**SOURCE TEXT:**

»»

Each of us has his own little corner of the universe and the better individuals engage in work that has a positive effect on the world. You may not be coming under enemy fire in Sierra Leone while setting up IVs in a hospital tent. But I'd say you're doing just fine. :)
posted by jim @ 13 06 2003 11:42 AM PST
Ditto what Jim said.
And I think there is power in pretty things. Or a better phrase maybe, there is power in lovingly-crafted things. If pouring your heart into your craft isn't an act of giving, I don't know what is. Not selfless, no, but that just makes it an even better deal for all involved, I think.
And there is definitely power in transformation. You're an alchemist. :)
posted by zach @ 13 06 2003 12:54 PM PST
Zach pretty much said what I was gonna say. So, yeah. :-)
The world is a better place because of what you create. It's just much harder to measure the effect an artist has on her audience than the effect, say, that a doctor has on her patients. (And as a teacher, I might also add that even in my career, one can never be sure of the difference one is making in the world. There are little successes, but the most important ones simply aren't measurable.)
Anyway... this world needs as much "pretty stuff" as it can get, these days.
On a totally different note, your scarves-into-bunnies analogy reminded me of your days in CS... whatever happened to those darn stampeding rhinos? ;-)
posted by Lynn @ 13 06 2003 03:50 PM PST
When it is all over, what you did will be dust, but what you became will last forever.
posted by Theo @ 14 06 2003 05:57 PM PST
When we speak of making a difference in the world, which image comes to mind first: feeding the homeless, or writing an opera? That is to say, do we speak of advancing the frontier of human achievement, or of alleviating the worst of human suffering? Too often, I think, only the latter is recognized as a noble effort; art, science, and craftsmanship are considered self-indulgent pursuits. I sometimes wonder why this is.
I think that making a difference is not a duty but a personal choice, and which difference to make is also a personal choice. You can create beauty and inspiration in art, send a probe to Mars, make America more free and just, save lives in Sierra Leone. I don't know which of these the world needs more, but even if I did know, it shouldn't automatically dictate your choice. We do not live merely to serve the needs of someone or something else; life would be a misery if we did.

««

(Stored data)

»»

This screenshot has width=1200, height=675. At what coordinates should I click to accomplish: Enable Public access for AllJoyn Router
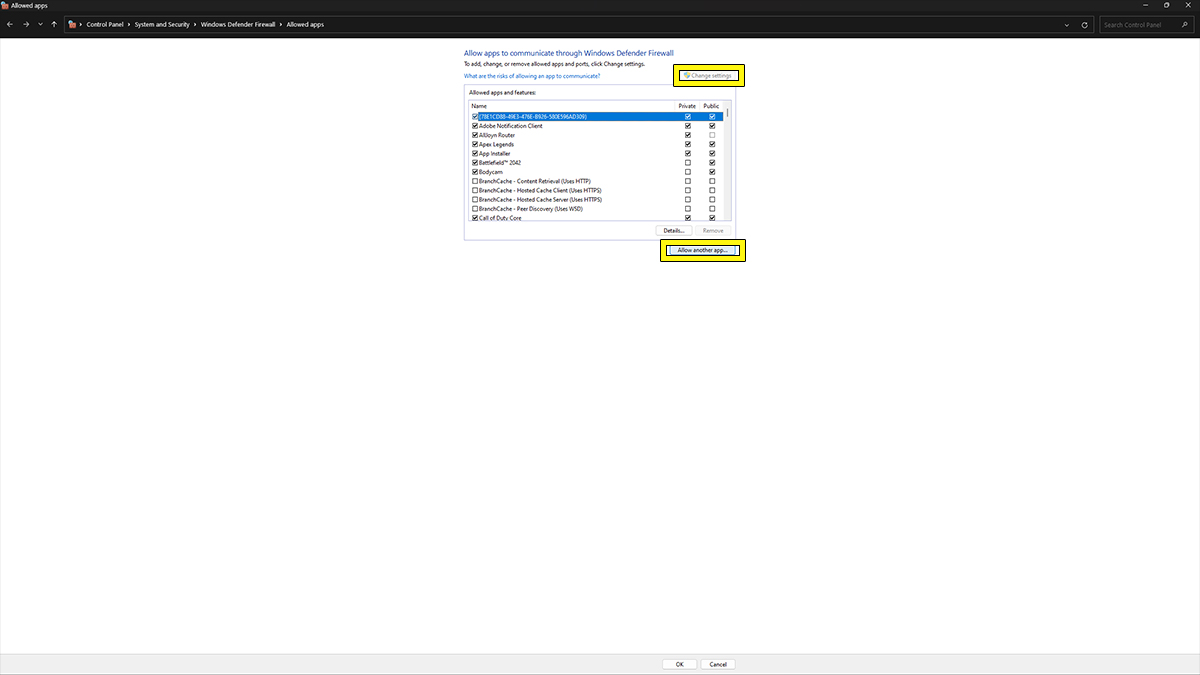click(x=712, y=135)
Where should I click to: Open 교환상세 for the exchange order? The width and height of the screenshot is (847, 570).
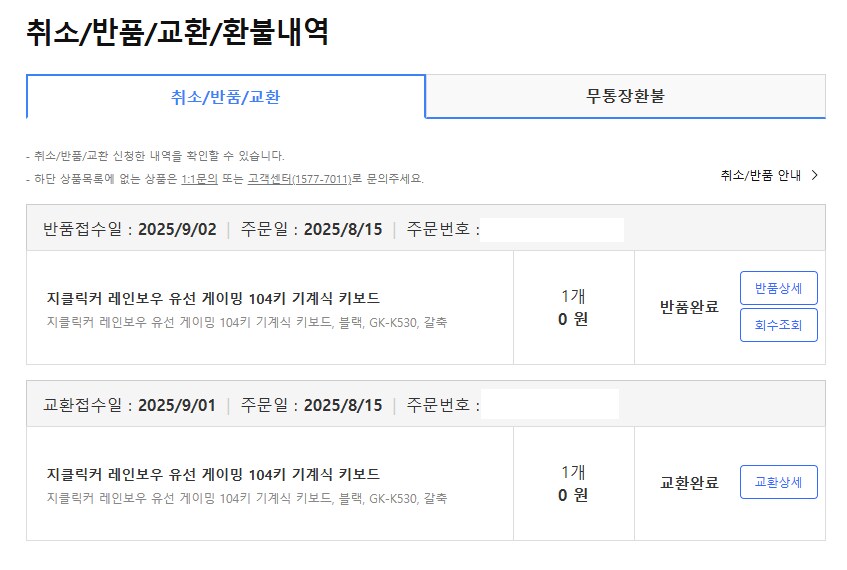[778, 482]
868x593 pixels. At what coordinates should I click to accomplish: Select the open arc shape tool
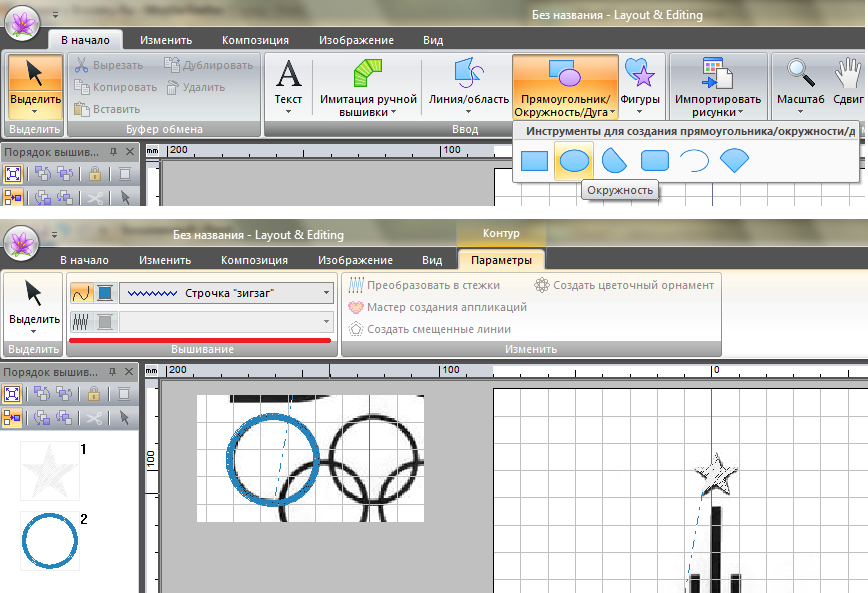(x=694, y=160)
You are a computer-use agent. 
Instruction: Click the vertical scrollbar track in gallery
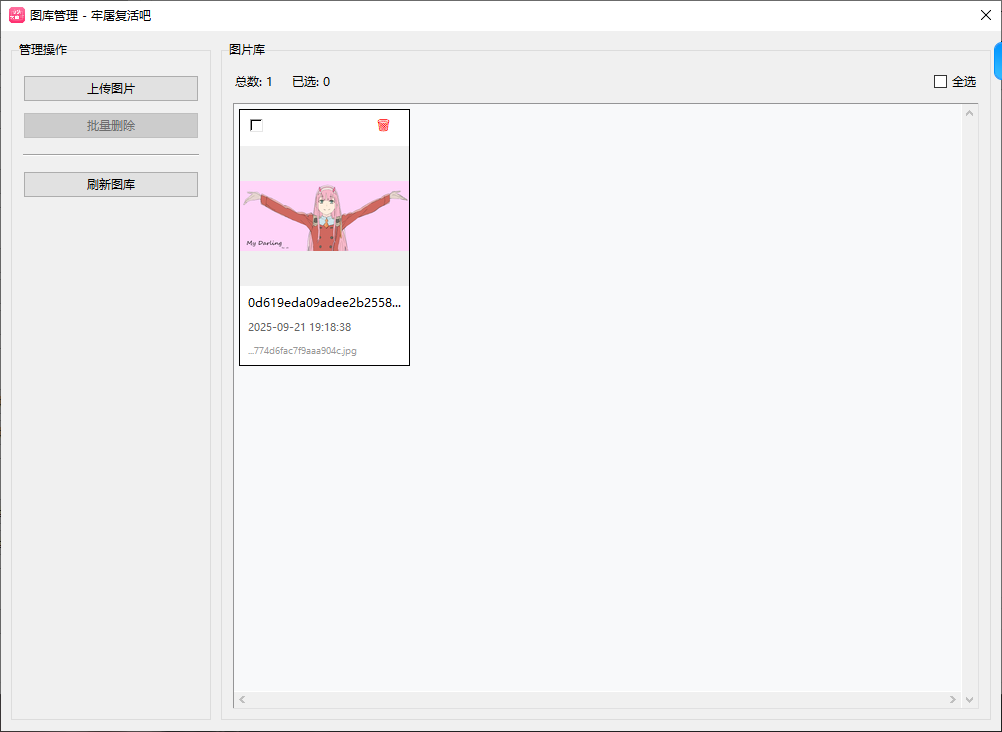[x=969, y=400]
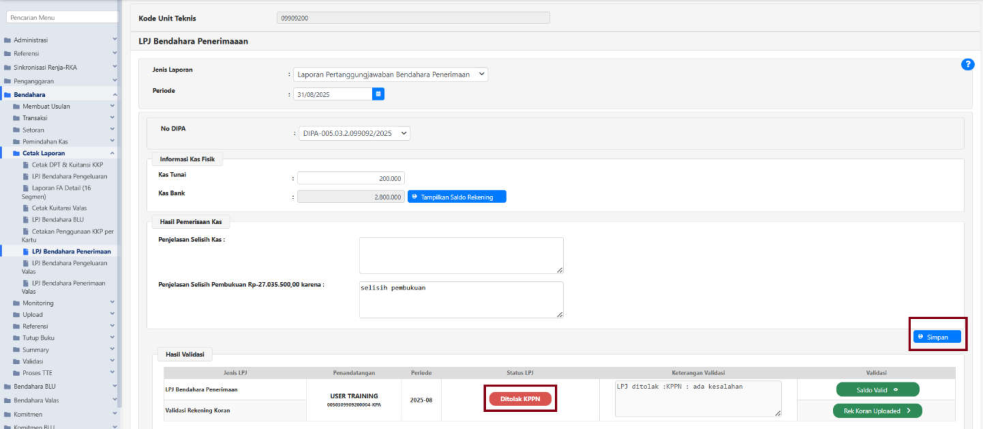Open the Jenis Laporan dropdown
This screenshot has width=983, height=429.
click(391, 74)
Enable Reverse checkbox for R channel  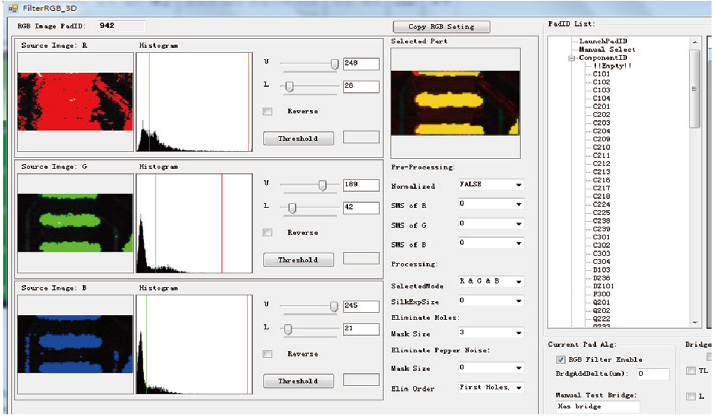click(267, 111)
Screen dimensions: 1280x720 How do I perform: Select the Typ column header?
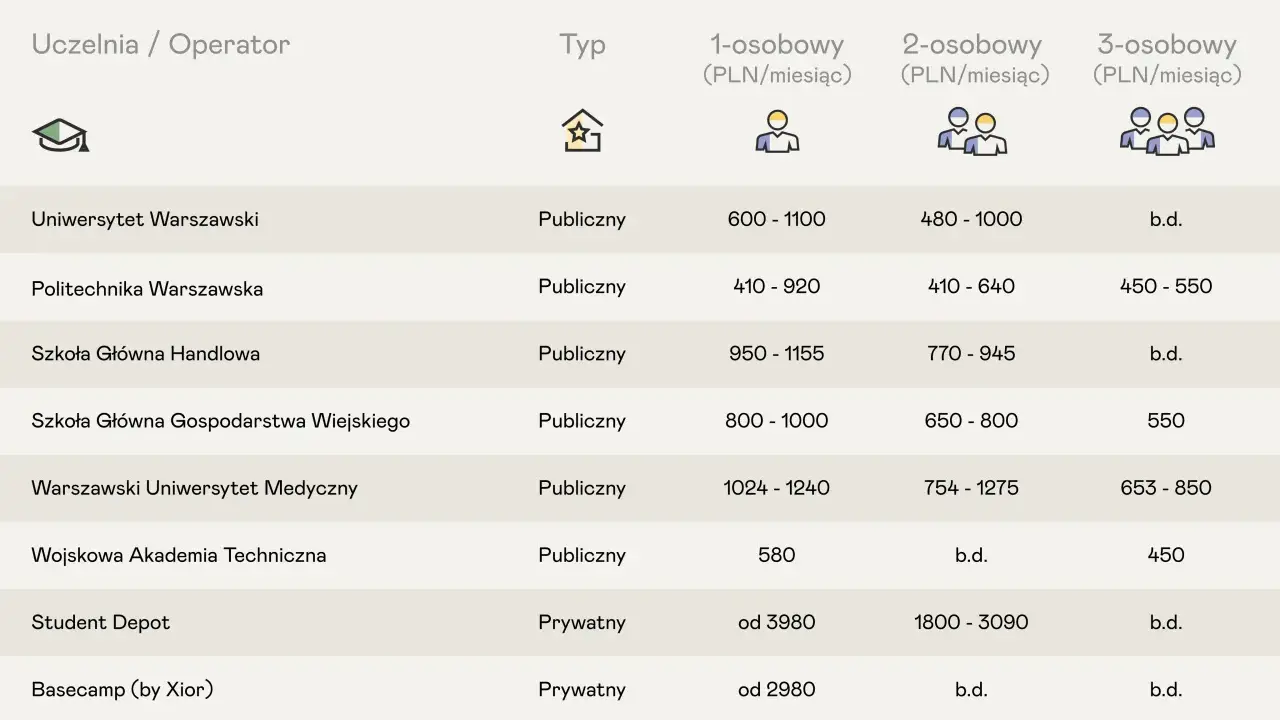[582, 46]
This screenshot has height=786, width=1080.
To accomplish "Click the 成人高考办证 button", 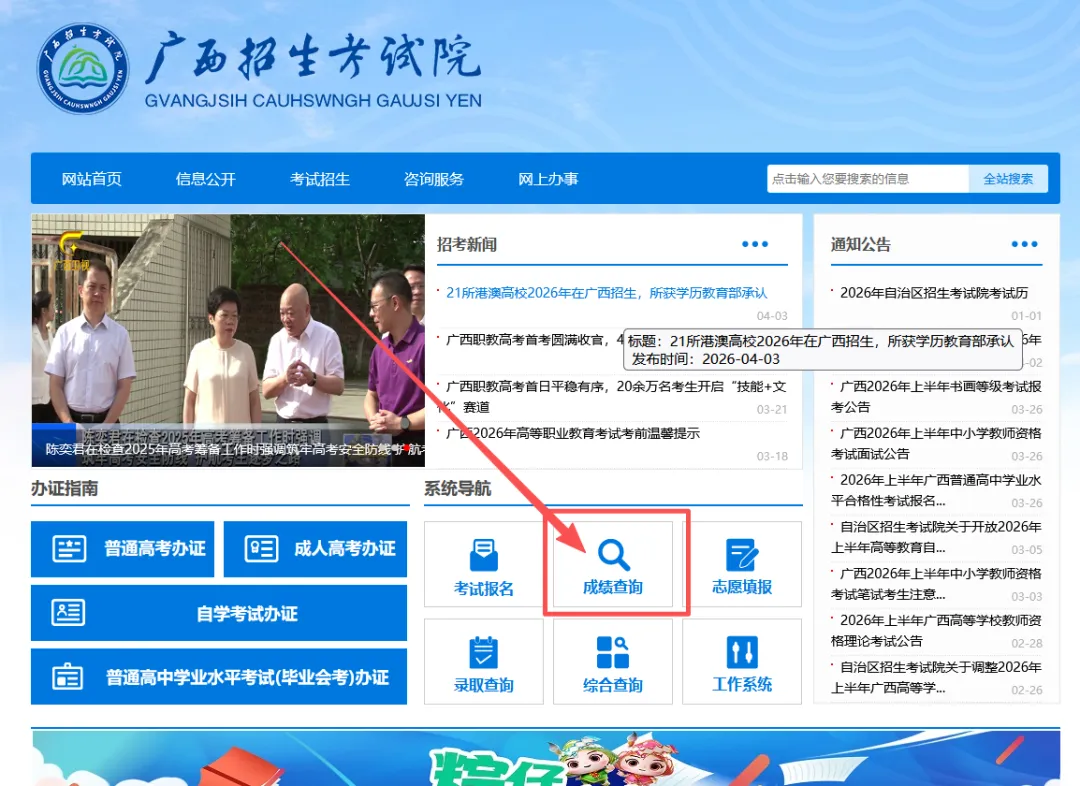I will tap(315, 549).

««

**WORK TASK 1:**
In the blog comments, what does Zach call the person the thread is addressing?
**WORK TASK 2:**
Continue the blog comments from where they stop.

**OUTPUT 1:**
An alchemist.

**OUTPUT 2:**
posted by beefeater @ 15 06 2003 10:28 AM PST
> I sometimes wonder why this is.
It's not difficult to see why. Compassion is an incredibly powerful emotion. Human suffering is tangible, immediate, recognizable. Art, science, et al are less easy to define and less easy to justify. They are seen as benefits rather than needs. The nobility you speak of lies in the admiration of those who battle the demons of society more than those who chase angels. So it's not difficult to see why one carries with it a larger degree of valor.
I'm not saying that one is any more valid than the other. In fact, if pressed, I'd say that exceptional acts of artistry are probably more important to the world than exceptional acts of compassion. Inspiration over reparation. But for everyday people, there's an issue of supply and demand at work. The world doesn't need any more average artists. But it needs a hell of a lot more average activists.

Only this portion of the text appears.